Pazartesi, Mart 24, 2008

garip

Sağda solda internetin pek yaygın olmadığı, öyle sınırsız sonsuz seçeneklerinin bulunmadığı zamanları hatırlatan şeyler gördükçe zihnimde bir şeyler canlanıyor. Sahne desem değil, durum desem sanki o da değil. Kokuların çağrıştırdığı cinsten, bir çeşit imgeler hücumu galiba.

Bir kere eski zamanlar... Kişisel tarihimden dışarıya çıkamıyorum maalesef burda, o kadar evrensel düşünemeyeceğim. Şu kadar eski zamanlar; okulun belli bir saatte bittiği ve sınavlara bir gece önceden çalışılabildiği, "sorumluluk"un ödevden ibaret olduğu kadar.

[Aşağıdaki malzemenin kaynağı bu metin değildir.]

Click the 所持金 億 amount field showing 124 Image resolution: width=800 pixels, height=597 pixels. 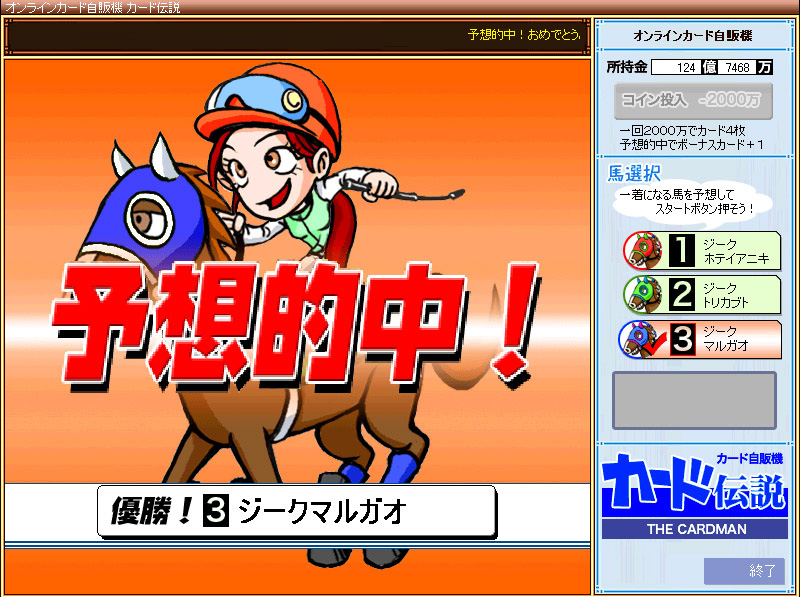click(677, 67)
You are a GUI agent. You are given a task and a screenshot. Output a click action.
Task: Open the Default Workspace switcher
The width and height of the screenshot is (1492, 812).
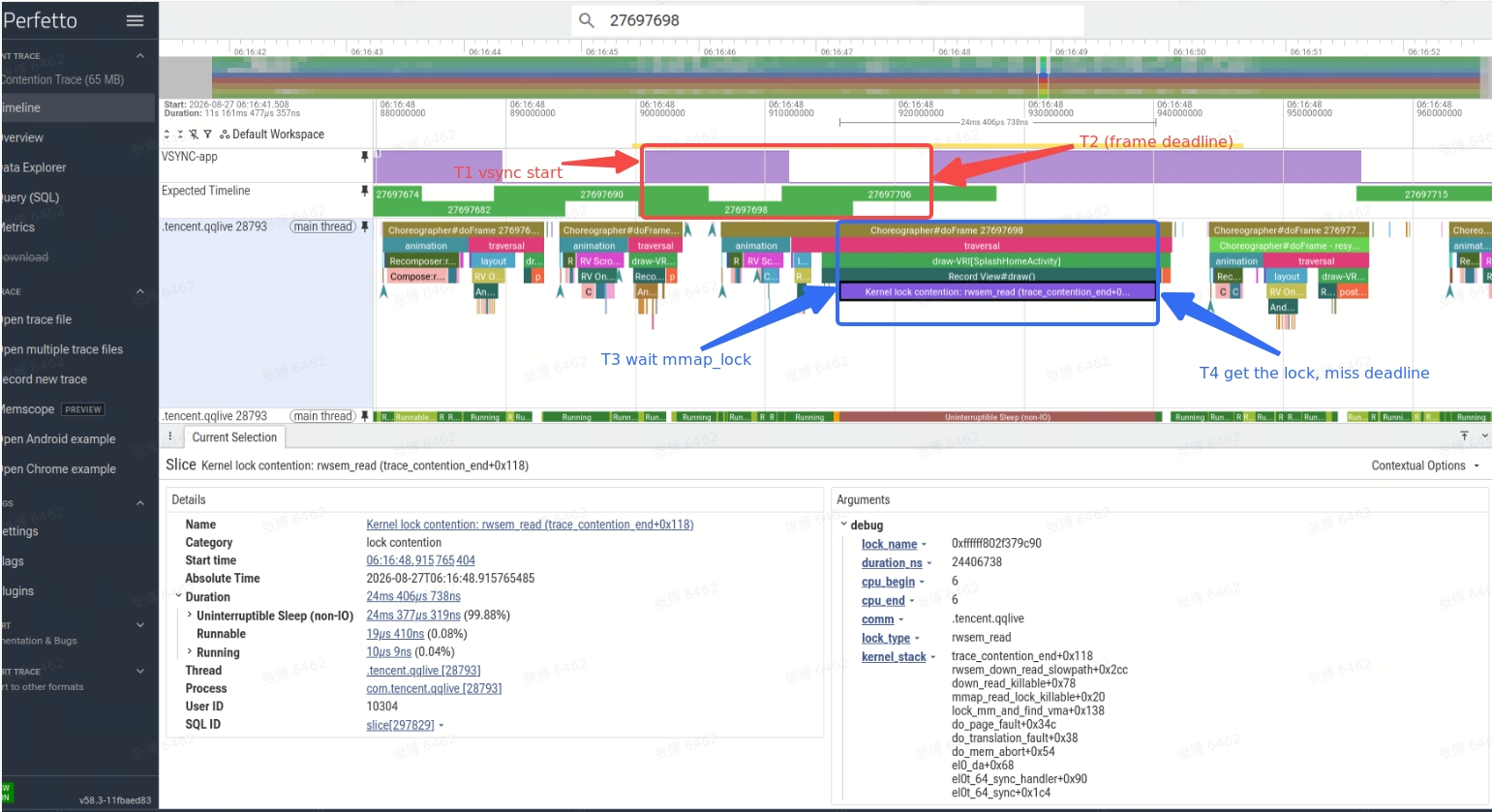[272, 135]
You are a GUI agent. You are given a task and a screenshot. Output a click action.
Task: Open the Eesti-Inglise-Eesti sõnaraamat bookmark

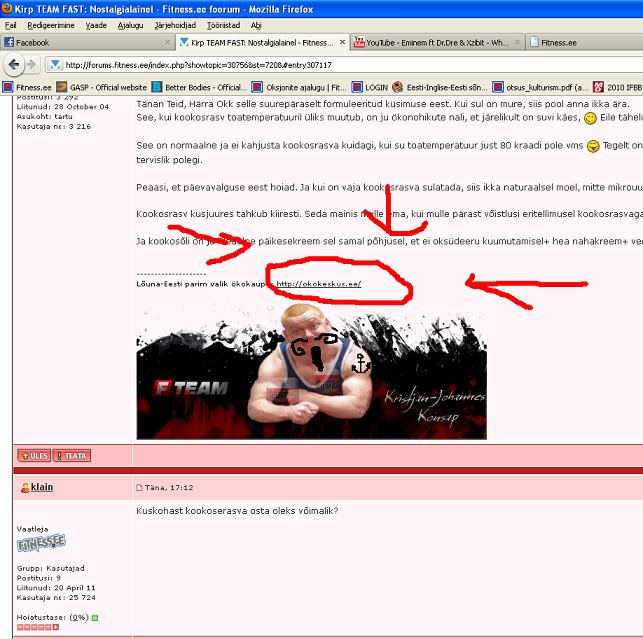pyautogui.click(x=445, y=87)
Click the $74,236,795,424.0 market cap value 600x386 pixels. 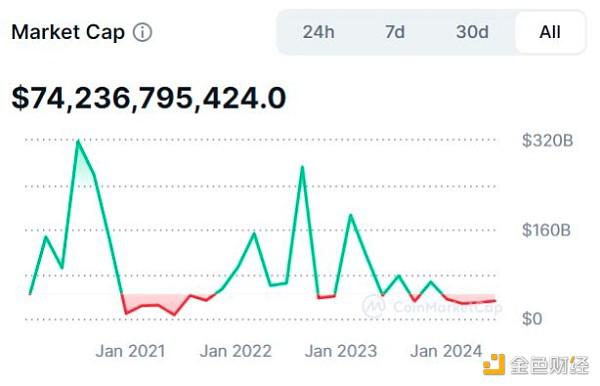click(x=148, y=98)

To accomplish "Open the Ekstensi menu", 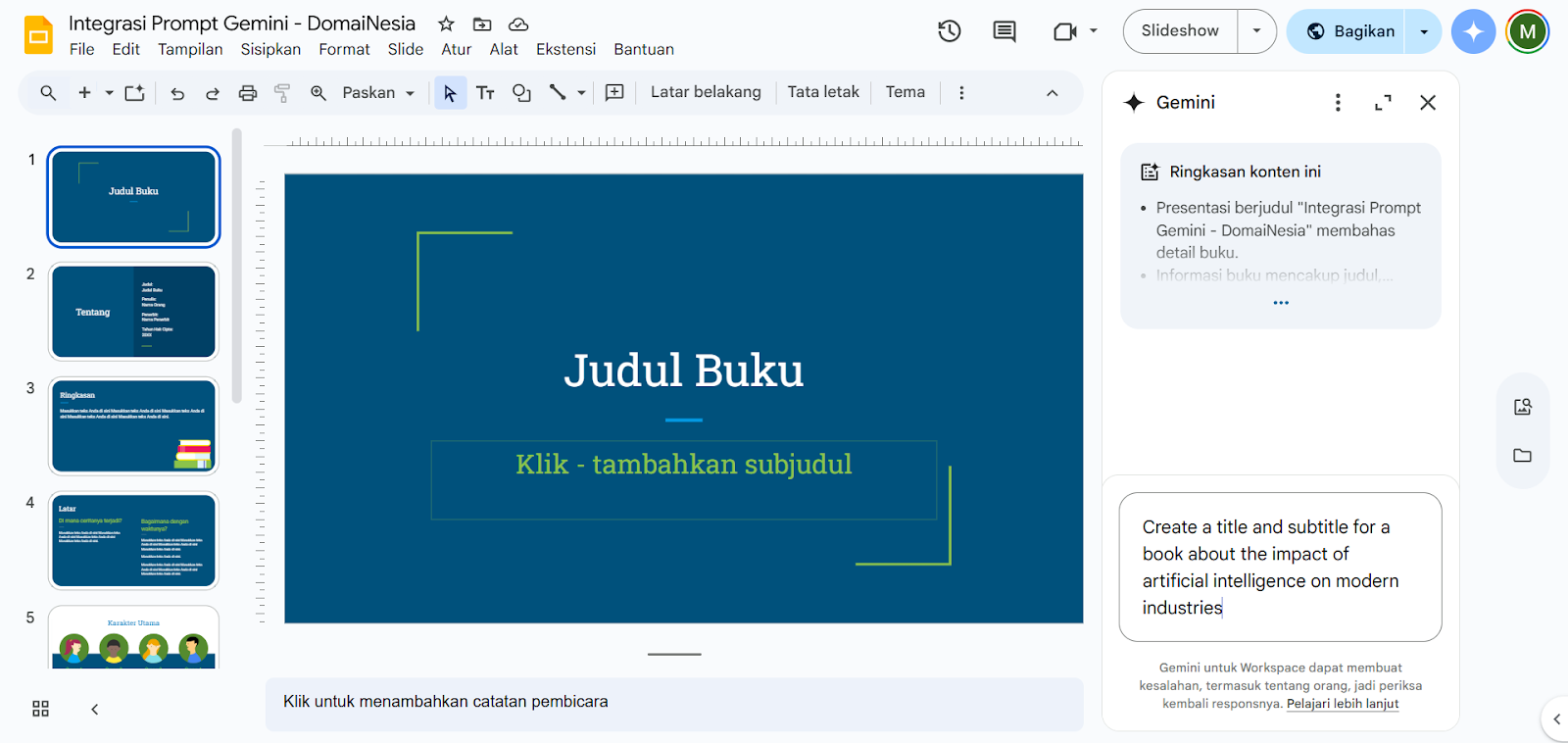I will pyautogui.click(x=565, y=49).
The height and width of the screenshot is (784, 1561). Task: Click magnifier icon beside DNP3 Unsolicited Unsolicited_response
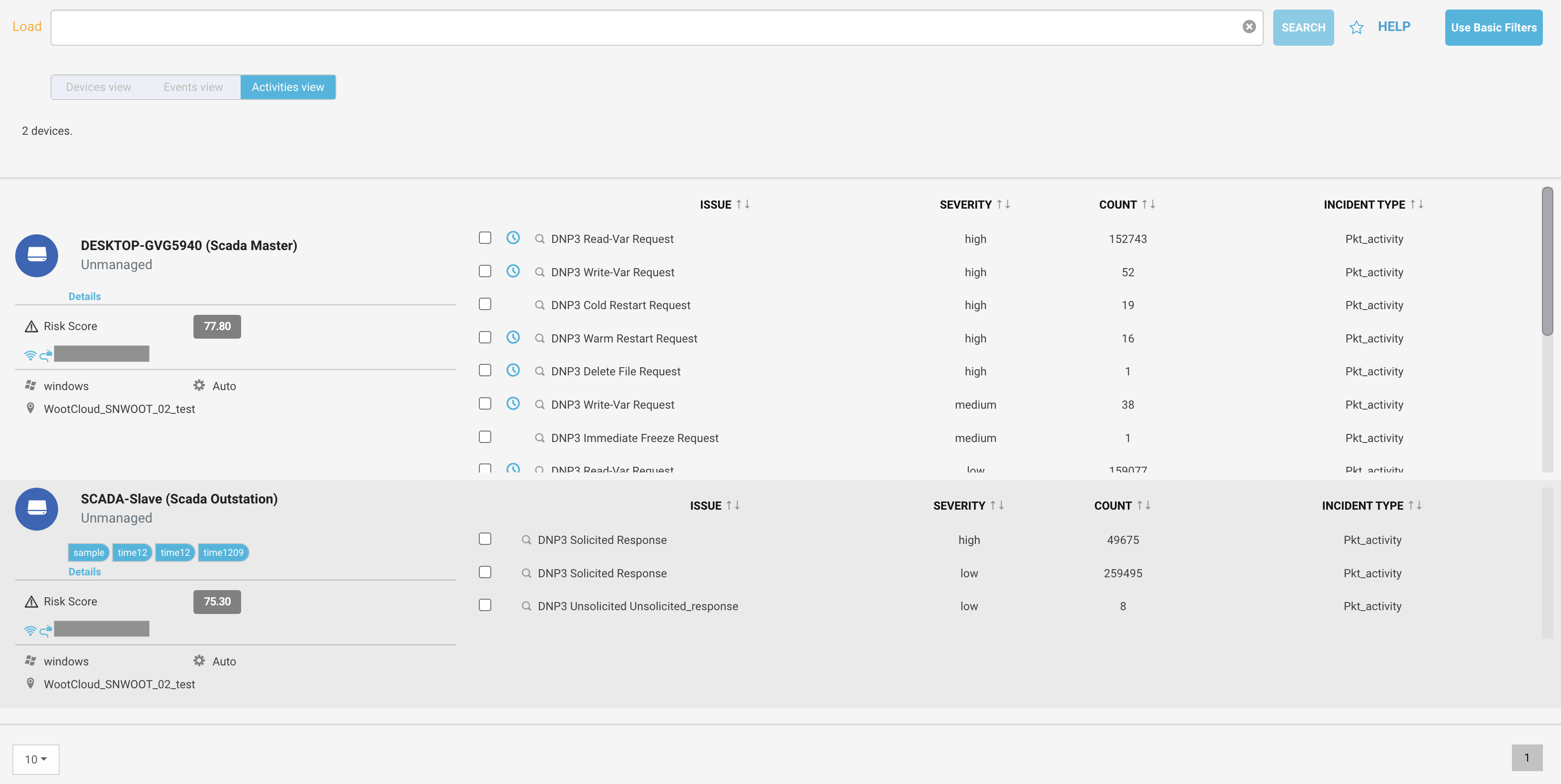tap(526, 606)
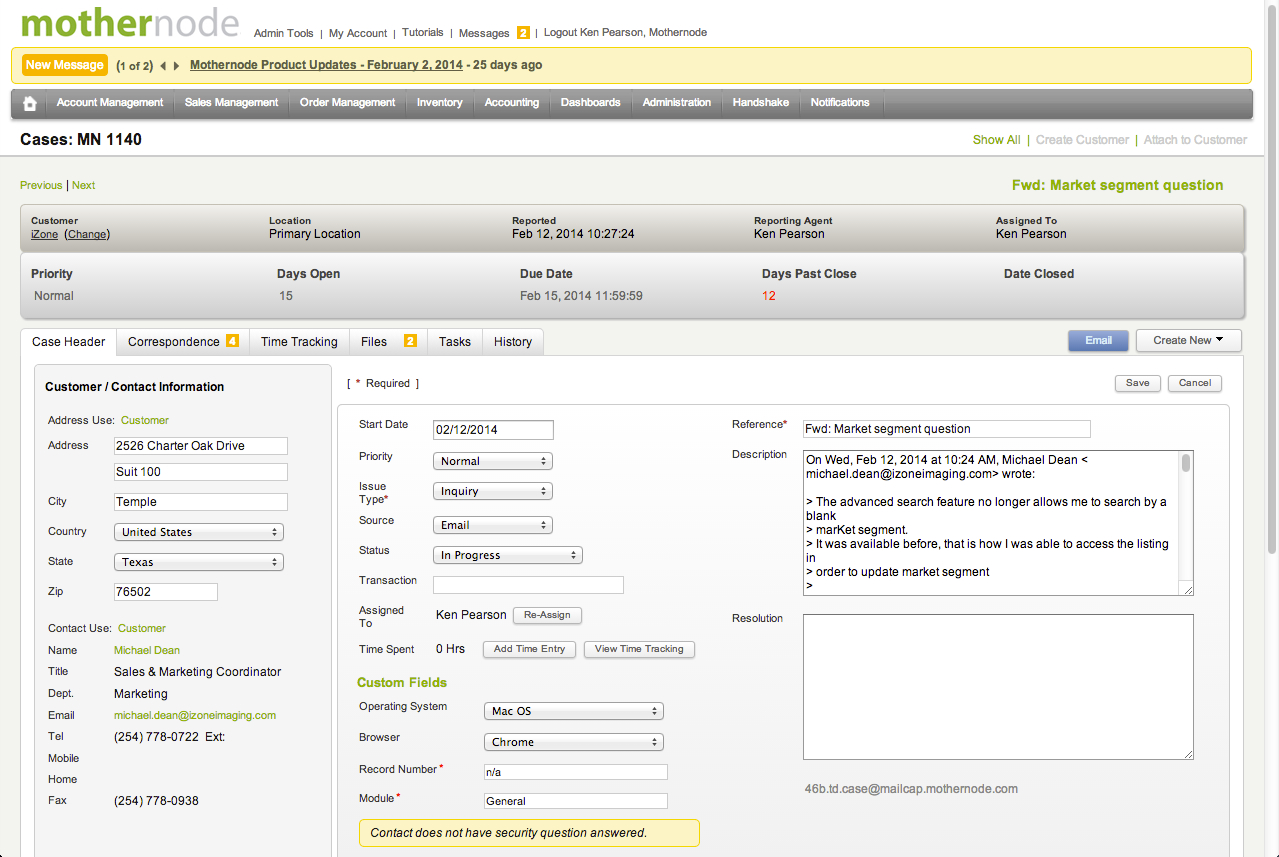Switch to the Correspondence tab

click(174, 341)
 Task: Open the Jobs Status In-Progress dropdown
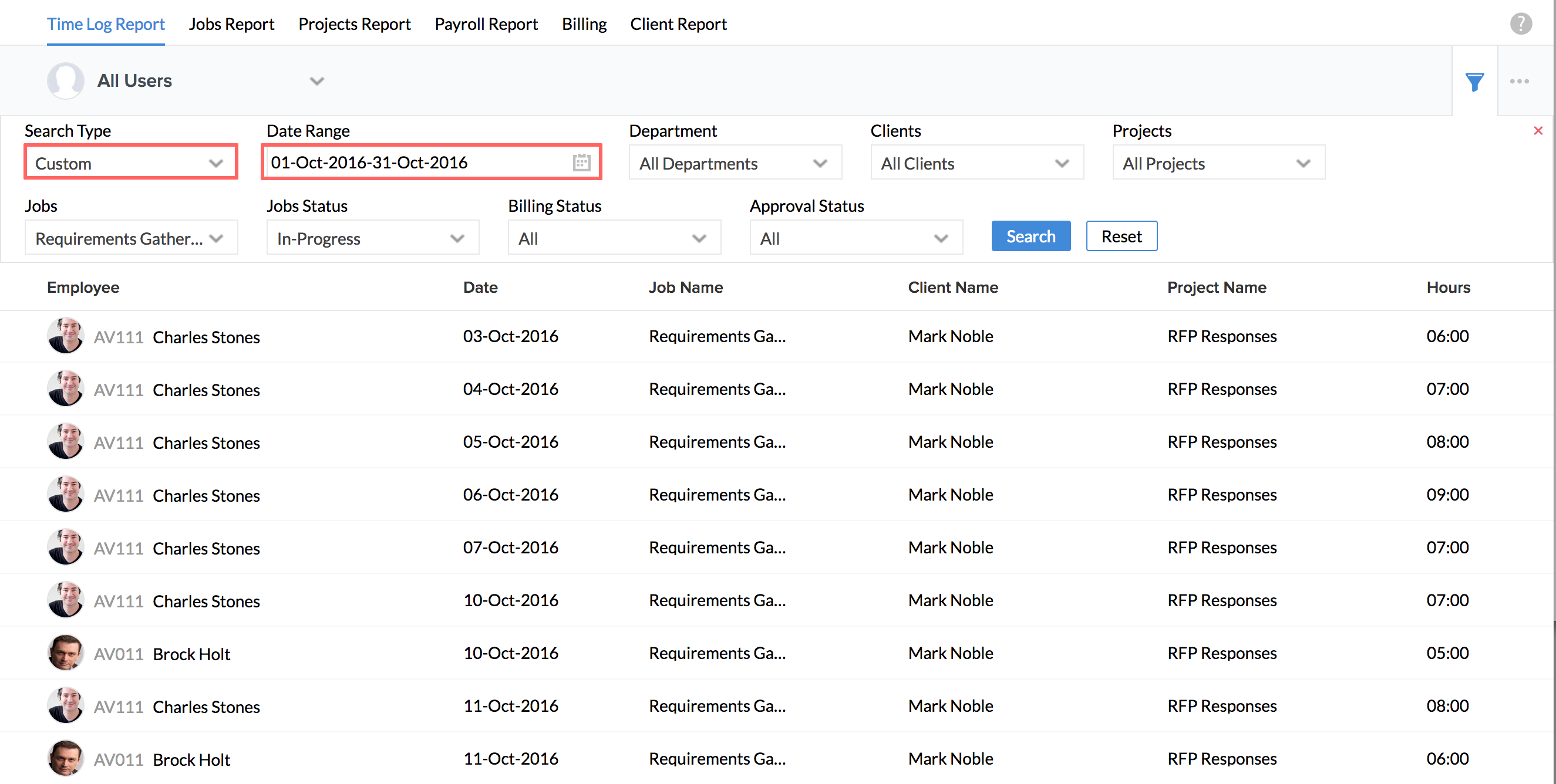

Kişisel tarih filan dedim de, bahsettiğim zamanlar lise zamanlarına tekabül ediyor ama benim hiç okuldan eve geldiğim bir lise tarihim olmadı. Olsun isterdim. Ortaokul zamanlarından yardım alarak geliştirdiğime göre, hayalgücümün de yardımıyla şöyle bir sahne; son ders biteli yarım saat-bir saat olmuş, formanın çıkarılmasıyla o gün okula dair (ve aynı zamanda hayatın o devresinde sorumluluğa dair) her şey geride kalmıştır. Odaya girilir, küçük dünyaya dalınır. Bu küçük dünyanın merkezinde bazen kitaplar, bazen dergiler, bazen de internete kısa ve kıymetli sürelerle bağlanan bir bilgisayar vardır. İçerde hava, dışarıya göre serindir, çünkü dışarda ikindi güneşi varken pencereyi açınca odaya aydınlık bir rüzgar eser. Pencereler açılır, biraz sonra hava hala kararmamış fakat serinlemiştir, perdeler havalanır. Fonda o rüzgar varsa, akşam yemeğine kadar keşfedilen her şey tatlı, öğrenilen her şey kalıcıdır. Bunlar da bir nevi çalıntı zamanlardır, akşam yemeğinden sonra oturulacak ödeve kadar, keyif veren şeylere ayrılmış kıymetli vakittir.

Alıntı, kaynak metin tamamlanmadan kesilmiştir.